▶ DIRECTIONS FOR THIS TASK
For this exercise, repeat the records below exactly and omit every picture.
Start of Block
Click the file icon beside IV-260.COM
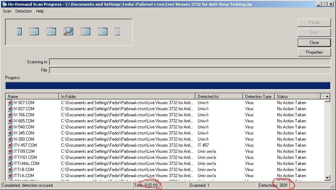Image resolution: width=336 pixels, height=190 pixels. tap(10, 139)
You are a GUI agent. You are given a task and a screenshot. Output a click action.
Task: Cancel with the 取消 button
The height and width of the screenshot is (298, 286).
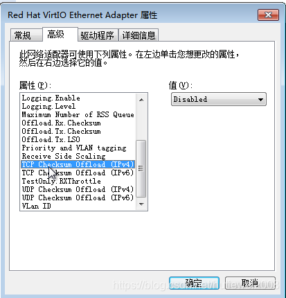point(250,283)
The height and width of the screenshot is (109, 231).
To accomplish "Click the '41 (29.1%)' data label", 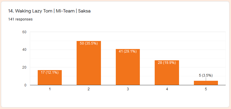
End of Block
▶ ANSWER SECTION
Click the file icon beside IV-260.COM
Image resolution: width=336 pixels, height=190 pixels. tap(10, 139)
You are a GUI agent. You are given a task and a screenshot. Output a click action.
Task: Cancel with the 取消 button
The height and width of the screenshot is (298, 286).
point(250,283)
The height and width of the screenshot is (109, 231).
To accomplish "Click the '41 (29.1%)' data label", 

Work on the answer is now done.